July is a miserable month. It continues to be in new, unexpected ways.

I’ve given up processing Sri Lanka’s history or the current historical. Eight years ago, my father called Sri Lanka a “god forsaken country“. I’m glad he’s not alive to see his prophesies become historical face.

Generations of privilege insulates most people I know and me from that swirl – for now. That privilege lets me remain thankful for the privilege of food on the plate, the water from the tap, the flushing toilet, the colours of the sunrise and the sunset.

I’ve kept television and social media out of my life for years. So keeping out the world is easier. But that doesn’t mean it exists. It finds a way it. The unavoidable are the stories trickling in from the web of friends, friends of friends, friends of relatives and relatives of friends. It extends into many crevices. The wildest come from the overlapping shadows were banking, government, and foreign institutions.

The people recounting these conversations are bewildered by what they heard. Each story has missing pieces. You can spend hours speculating what they are. Or shrug, and try to make it through another day.

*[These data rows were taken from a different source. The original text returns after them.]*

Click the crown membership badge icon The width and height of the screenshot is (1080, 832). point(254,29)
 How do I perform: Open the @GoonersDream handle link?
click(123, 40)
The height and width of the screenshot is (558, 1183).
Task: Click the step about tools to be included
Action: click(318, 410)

Stepping back, though, is a shadow of the same familiar story. Influential privilege people playing chess with the lives of the lesser blessed. At one level, it’s “great” powers jostling for influence on this patch of the planet. Lower down, a bunch of local thieves are fighting for an impoverished throne so they can loot the scraps of aid money.

The result is an ancient one.

Lives crushed. Future generations are malnourished by want of food, education, and opportunities. Their despair fermented into rage and violence. Tools for the powerful dressed in white who keep perpetuating the cycle and smiling at the cameras. They always win because we let them win.

In the face of all this, writing a blog post is about as futile.